George Dafermos published his
Blogging the Market paper (
PDF) on weblogs as a disruptive technology for organizations. Disruptive both in the diffusion of technology, but as cultural disruption, an
embodiment of online self-organising social systems, are essentially characterised by management decentralisation and ultimately threaten to destabilise current organisational structures and re-invent the scope of management.
On external blogging, he cluefully describes how letting go of control will make marketing departments gonzo, but when they do they will rediscover how to speak and listen. He discredits the two market theory, arguing that the internal market of employees needs to be able to participate in marketing.
On internal blogging:
The transition will be as silent as email, mobile telephony and instant messaging...the case for weblogs is irresistible: massive productivity gains through far more efficient communication, collaboration, and knowledge management...they are user-centred rather than IT- centric...organisational structure loses its historic role of managing power relations at a distance, and as a result the organisation becomes truly hyperlinked and power shifts to where knowledge actually resides.

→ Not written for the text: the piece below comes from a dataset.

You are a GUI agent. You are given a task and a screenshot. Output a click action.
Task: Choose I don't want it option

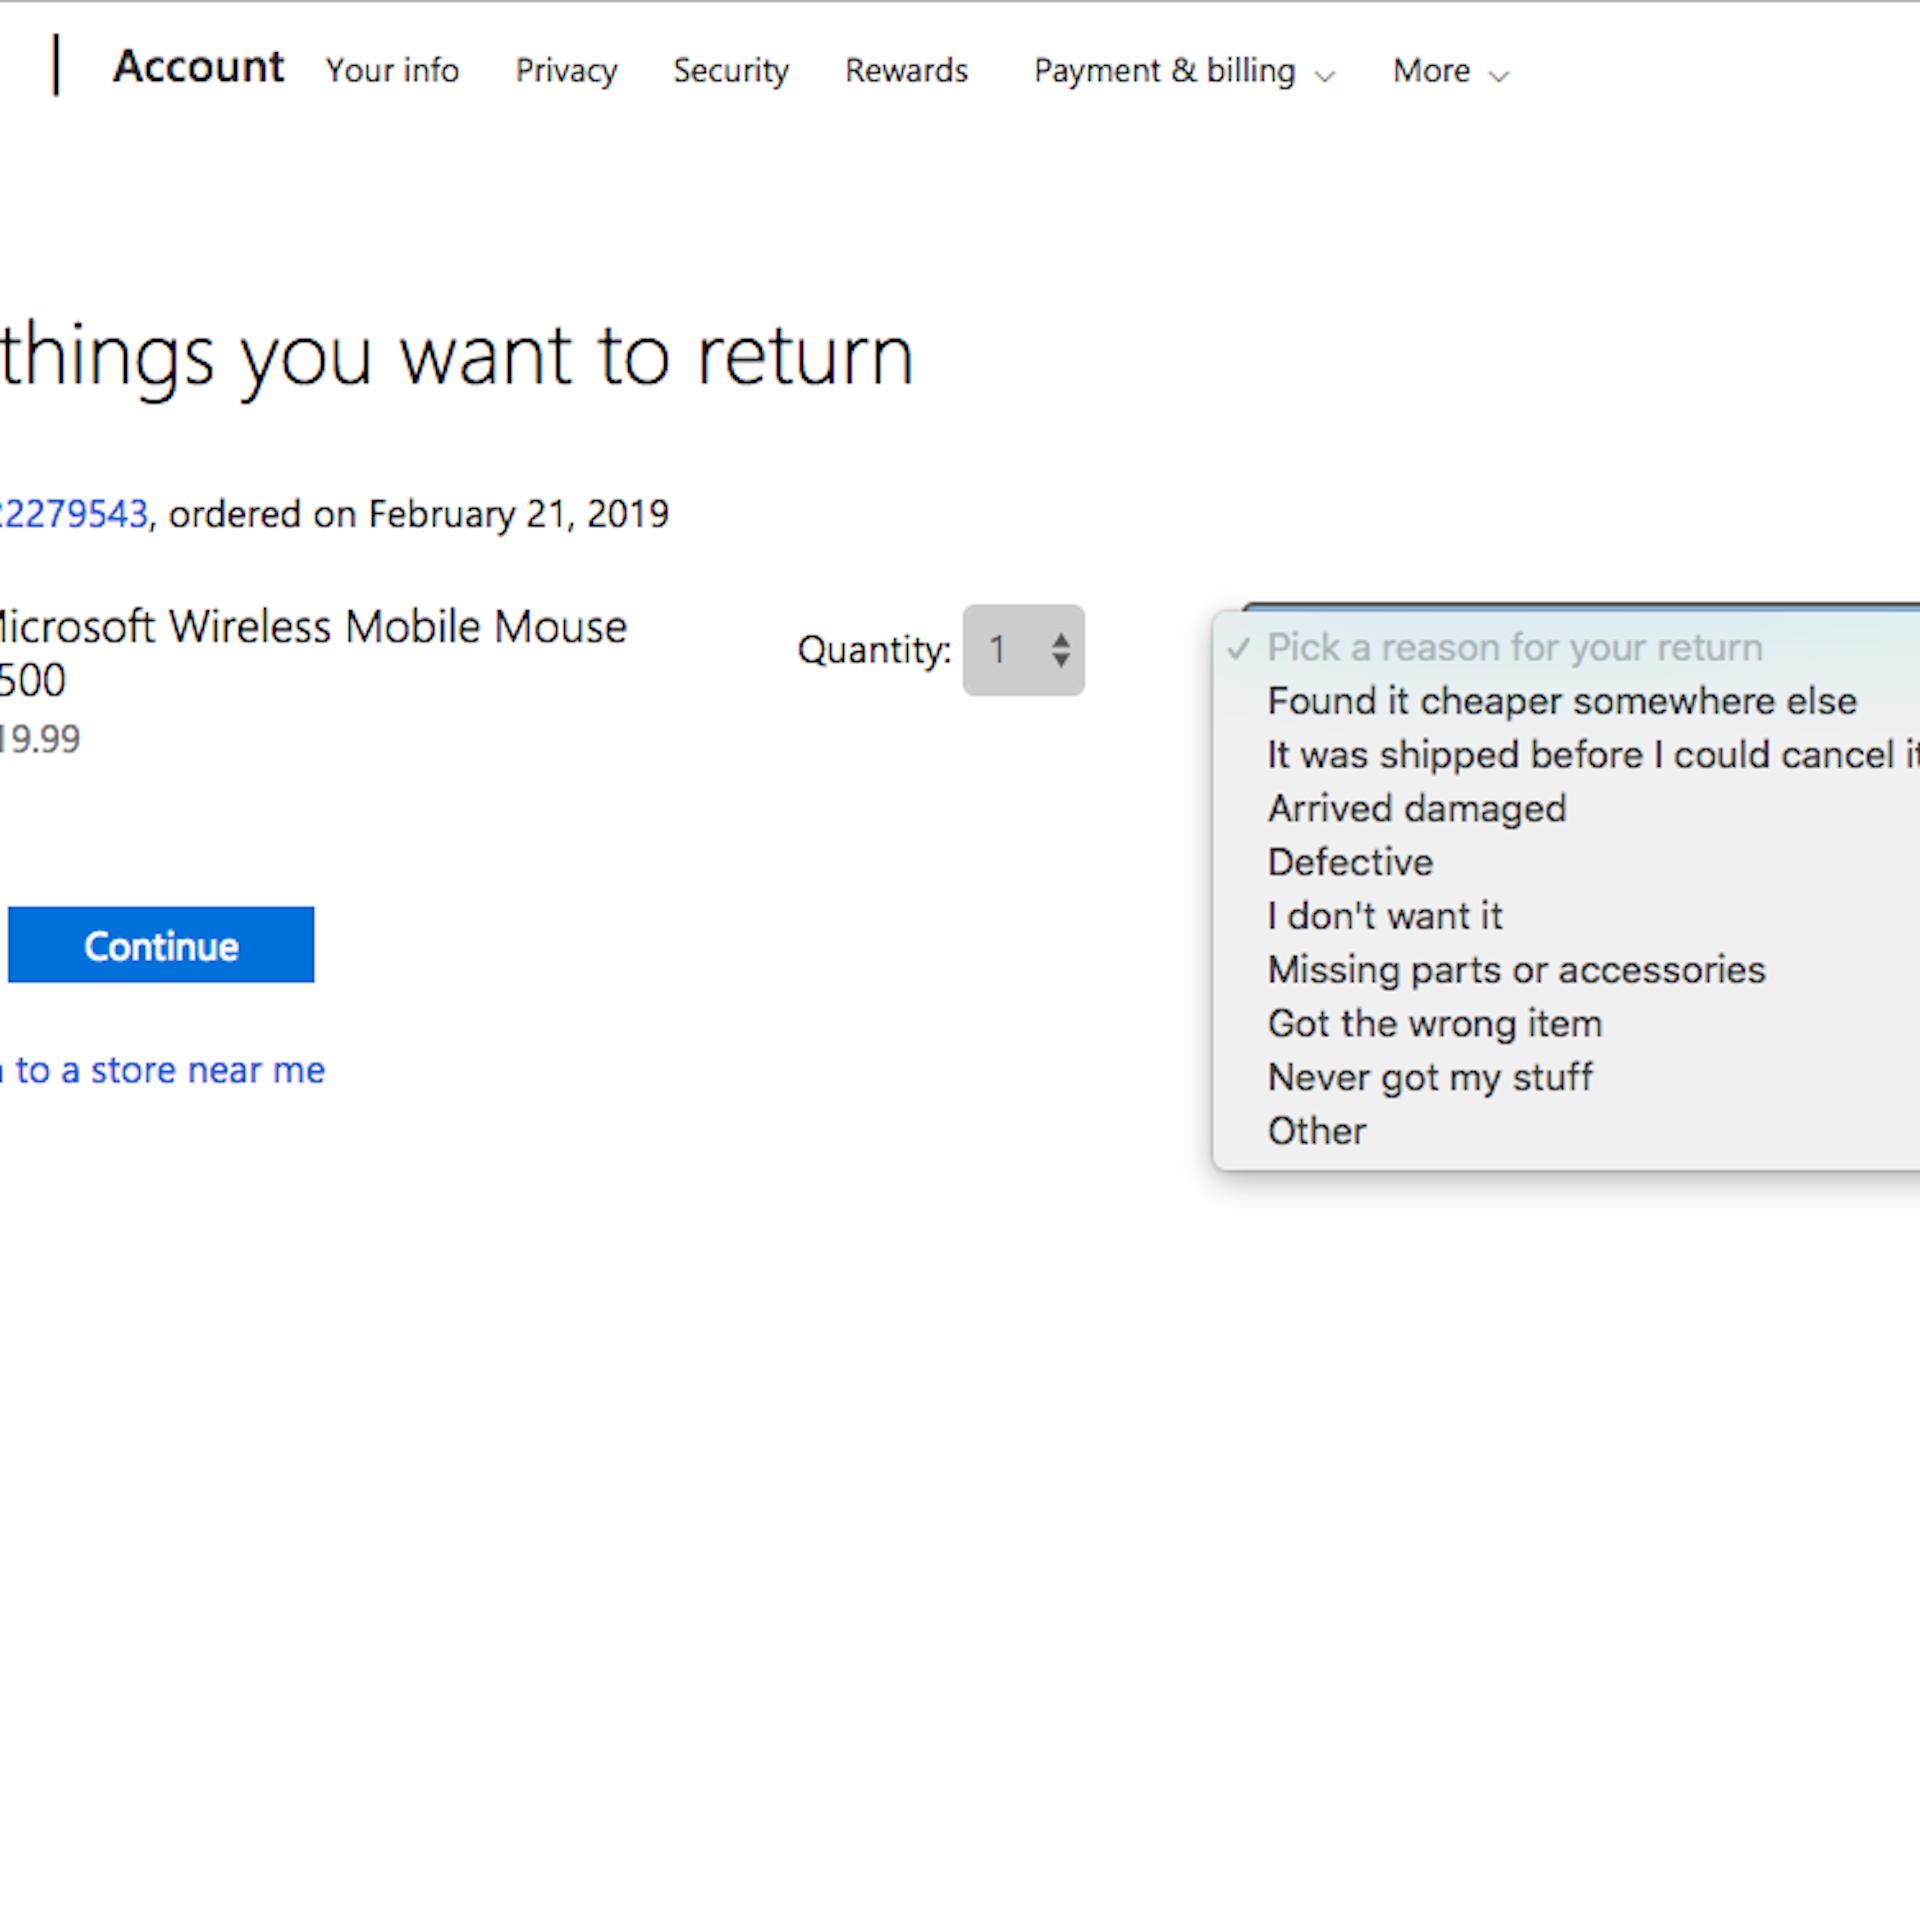[x=1384, y=916]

The paper makes some of my favorite points on fostering Social Capital, transitioning from email and blogging as KM; arguing that
prior to its management though, knowledge needs to be communicated and interviews
Kevin Werbach:
Where community processes are likely to have a significant financial benefit is in the enterprise. Organizing and distributing information among workers is a critical need of every information-dependent organization. Weblog-based tools will be the foundation for a new discipline of bottom-up knowledge management, which will lead to efficiencies and productivity boosts for companies.

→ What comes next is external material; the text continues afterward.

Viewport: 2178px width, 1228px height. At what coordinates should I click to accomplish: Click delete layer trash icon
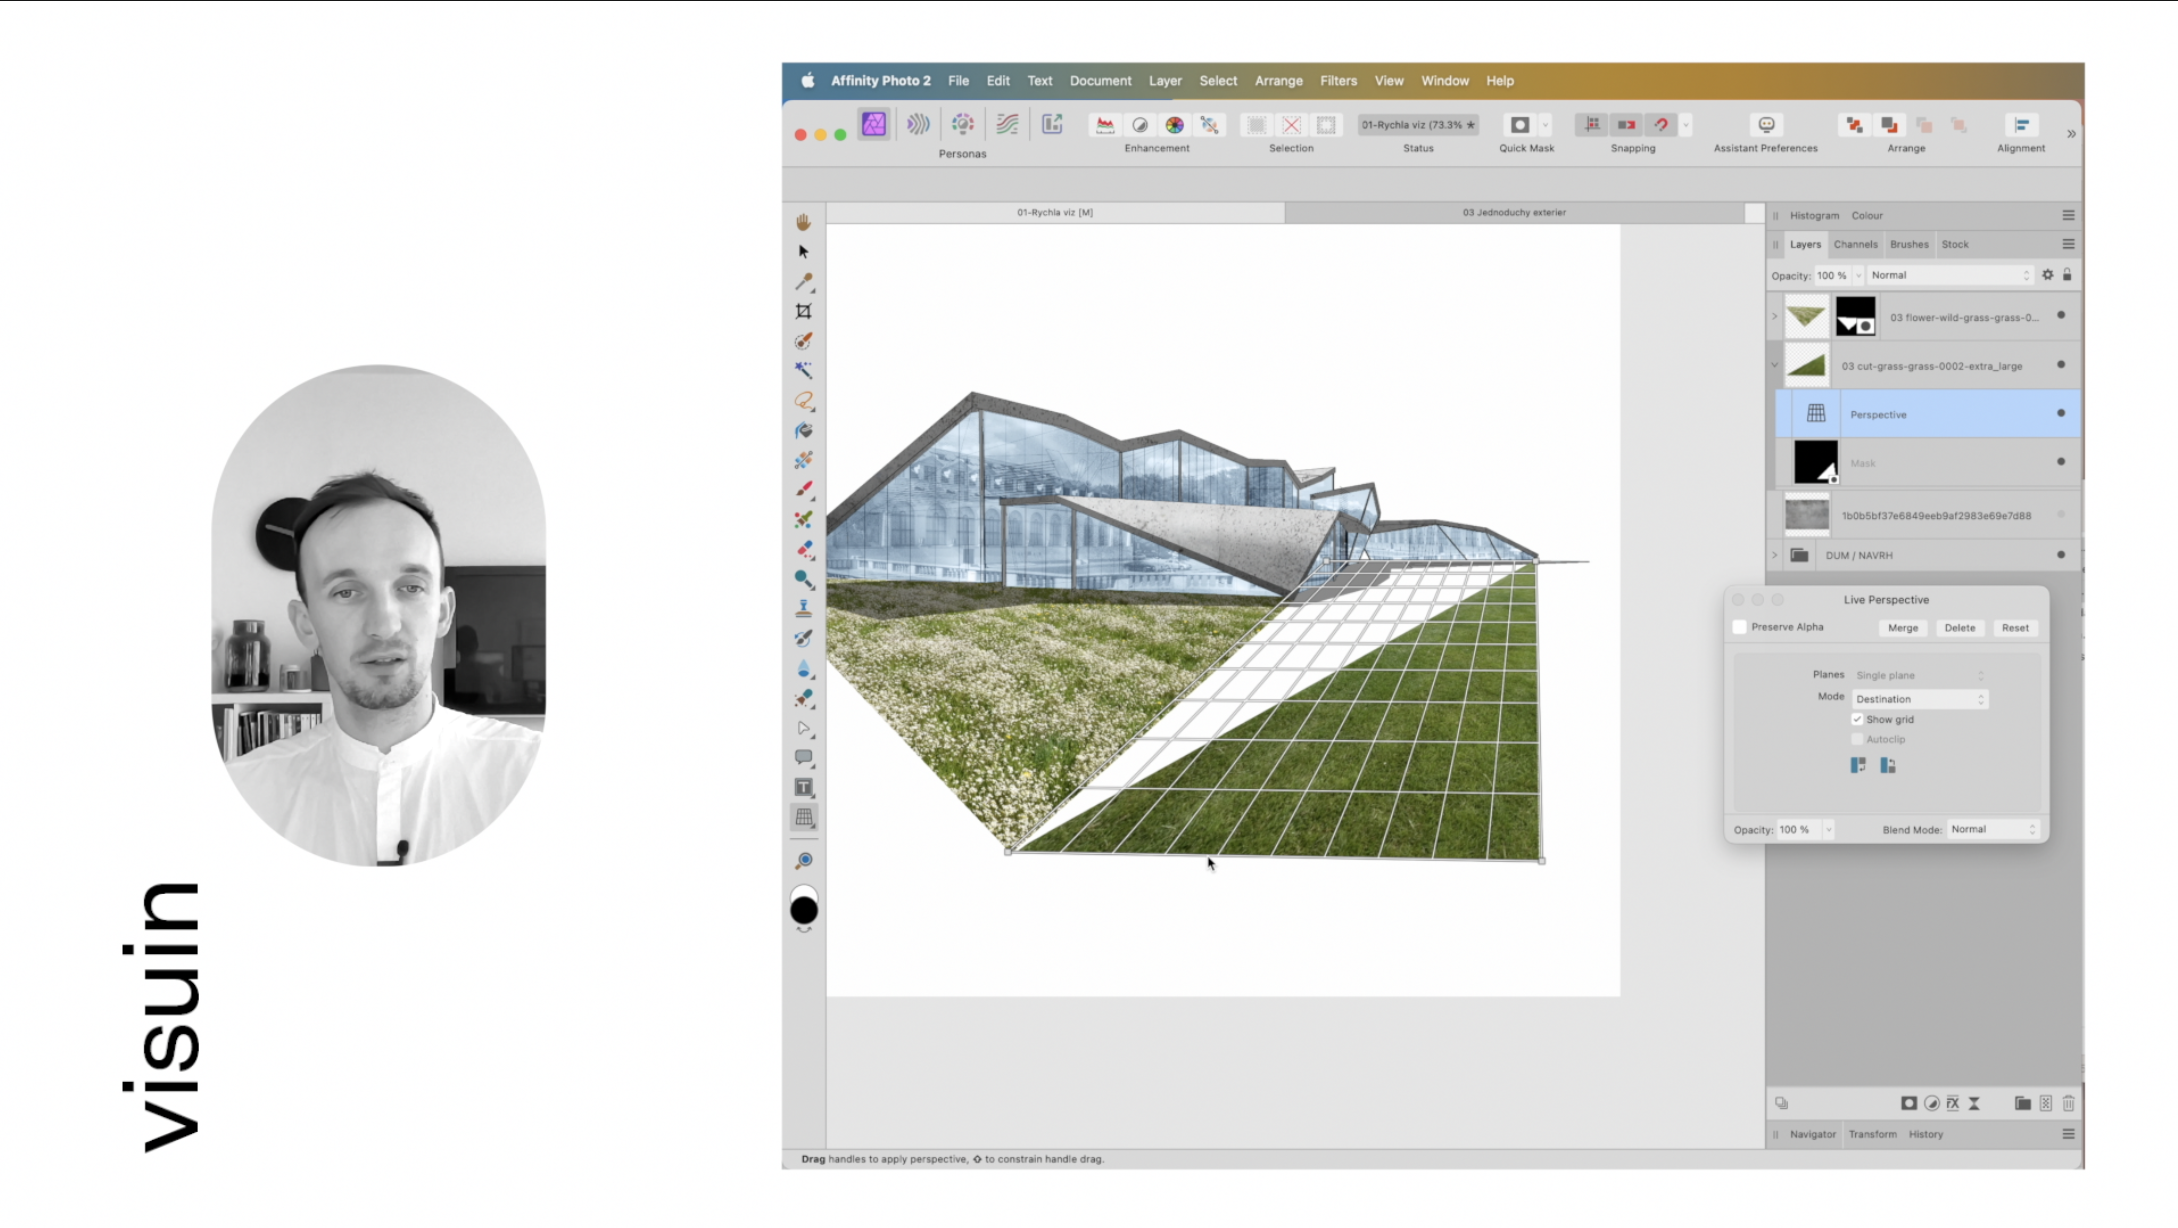click(2068, 1103)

On internal blogging, I see it as less of a disruption to business culture. Most of the control issues have been dealt with before with email and IM, employees can already communnicate without bounaries, difference being the persistence and accessibility of conversations. And most importantly how a conversation can be given democratic credibility. Cultural disruptions end up being co-opted, as we see with managers being the greatest users of email today. In full disclosure my company seeks to provide these productivity benefits with a more graceful transition, but it also puts me in a position to work with weblogs (and other social software) in organizations.
One way of describing how weblogs don't purely subvert the hierarchy is to distinguish between institutional and proceedural authority as referenced in the
Phantom Authority paper on Wikipedia:
Organizations exist to establish a certain degree of procedural and institutional authority (Steinmueller, 2002).
Procedural authority consists of incentives, social norms and power that define how decisions about practices, routines and procedures should be taken within an organization. It allows resolution of issues or disagreements among participants.
Institutional authority concerns the recruitment of members to an organization, assignment of roles, government of membership conditions and of expression.
In Wikipedia, some features that shape procedural authority are implicit of the Wiki software. The editing and undoing mechanisms, implemented by means of two pushbuttons on each article page, are all that a user needs.
The above applies to virtual communities, so to put differently for businesses, weblogs have the capability to enhance the influence of business practice and heterarchy, but business process and hierarchy will be governed by the traditional means of distributing power. Practice will become a greater source for promotion and incentive, but more importantly, enable organizations to change course and activities at speed based on what the organization knows.